▶ _Consignes_
**1)** Pour chaque affirmation, dites si elle concorde avec l'article sur les négociations entre syndicats et patronat, en répondant par oui ou par non et en citant textuellement les mots décisifs : (a) les négociateurs se retrouvent mercredi après-midi sur l'assurance chômage ; (b) le congé individuel de formation ne nécessite pas de démissionner ; (c) la négociation sur l'assurance chômage a bien avancé vendredi.
**2)** Selon l'article sur les négociations entre syndicats et patronat, quel est l'objectif principal du volet consacré à la formation ?

Syndicats et patronat chercheront cette semaine deux compromis, sur la formation professionnelle et sur l'assurance chômage, des négociations distinctes mais intimement liées, puisqu'elles doivent poser les bases d'un droit rénové à la reconversion professionnelle.
Les négociateurs se retrouvent mercredi après-midi sur la formation professionnelle et jeudi après-midi sur l'assurance chômage.
Ils négocient depuis trois mois, sur demande du gouvernement, le deuxième volet de la réforme du marché du travail voulue par le président Emmanuel Macron. Après les ordonnances sur le Code du travail, censées apporter plus de souplesse aux entreprises, les deux réformes en construction doivent apporter plus de sécurité aux travailleurs.
Le menu est copieux. Côté assurance chômage, il s'agit de contrer la recrudescence des contrats précaires et d'ouvrir l'indemnisation aux salariés qui démissionnent pour concrétiser un projet professionnel. Côté formation, l'objectif principal est de doper et de simplifier le compte personnel de formation (CPF).
Si la négociation sur la formation a bien avancé vendredi, ouvrant la voie à un accord, celle sur l'assurance chômage semblait bloquée, butant sur le thème des contrats courts.
Mais les deux sujets sont totalement enchevêtrés puisqu'il s'agit, in fine, de trouver un nouvel équilibre pour sécuriser les parcours professionnels. "C'est au vu de l'ensemble qu'on se positionnera officiellement", a prévenu Yvan Ricordeau, négociateur CFDT sur la formation. Les autres syndicats étaient sur la même ligne.
- Vases communicants -
De quels moyens disposeront les travailleurs s'ils souhaitent se reconvertir? A l'avenir, deux dispositifs, issus des deux négociations, cohabiteront.
Les discussions sur la formation prévoient de remodeler l'actuel congé individuel de formation (CIF), dispositif qui ne nécessite pas de démissionner, en l'incorporant dans le CPF. Les tractations sur l'assurance chômage, quant à elles, portent en germe une nouvelle indemnisation des salariés qui démissionnent avec un projet de reconversion.

▶ _Données fournies_
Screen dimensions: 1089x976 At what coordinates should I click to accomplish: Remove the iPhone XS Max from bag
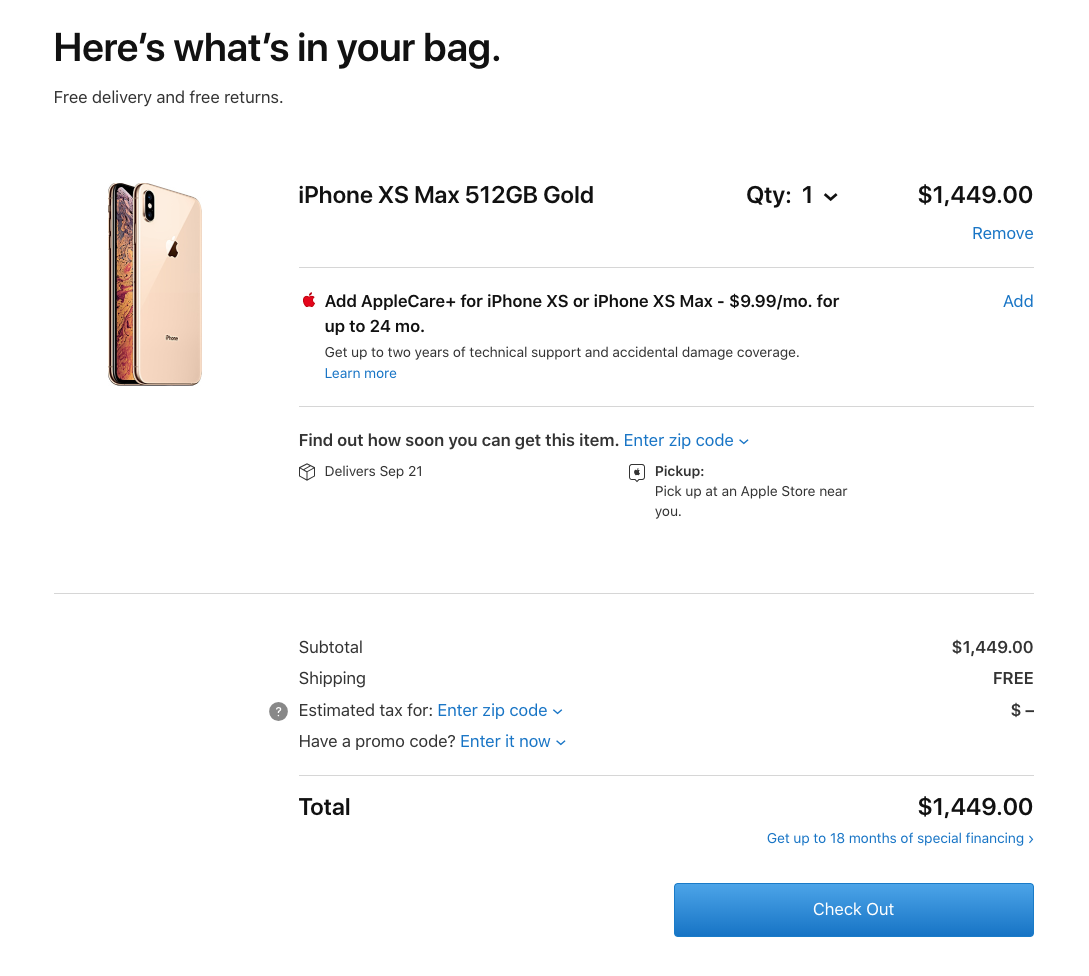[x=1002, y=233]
...
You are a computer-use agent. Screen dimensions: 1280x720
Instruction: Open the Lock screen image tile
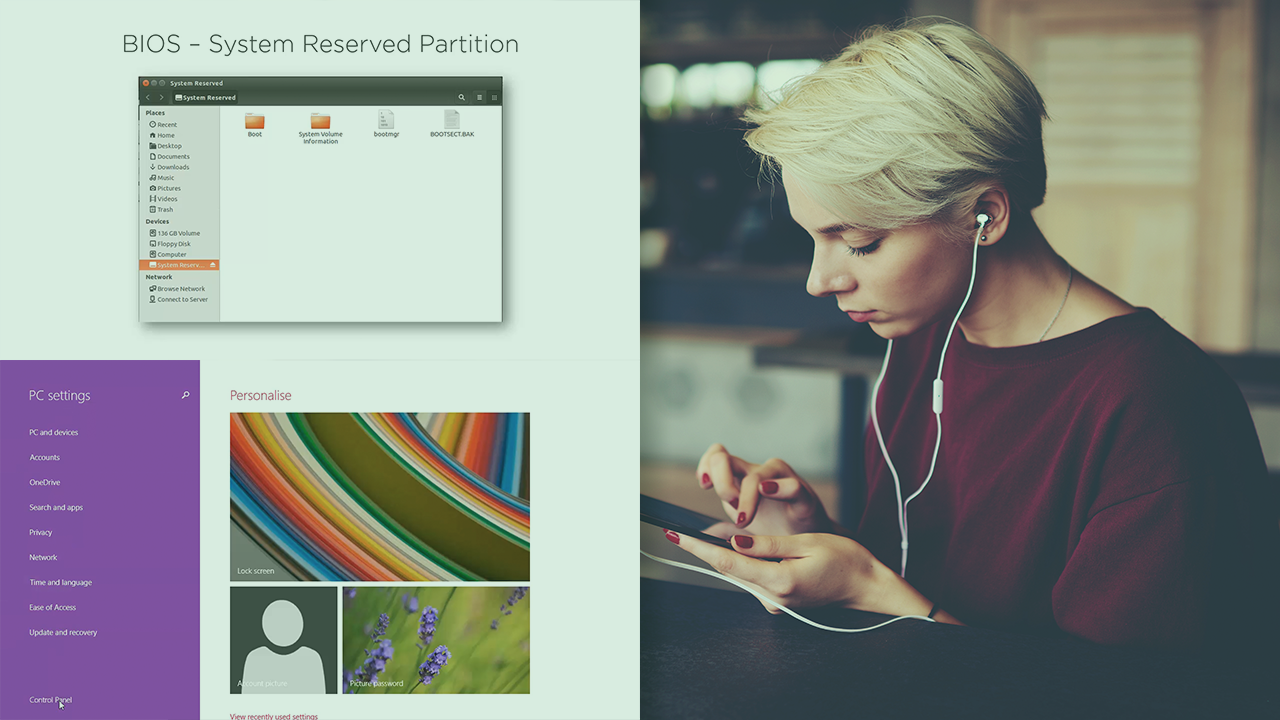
...
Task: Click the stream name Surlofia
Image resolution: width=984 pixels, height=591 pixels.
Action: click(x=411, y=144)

▶ _Réponses par tâche_
**1)**
(a) Non : « Les négociateurs se retrouvent mercredi après-midi sur la formation professionnelle et jeudi après-midi sur l'assurance chômage. »
(b) Oui : « dispositif qui ne nécessite pas de démissionner »
(c) Non : « celle sur l'assurance chômage semblait bloquée, butant sur le thème des contrats courts »

**2)** Doper et simplifier le compte personnel de formation (CPF).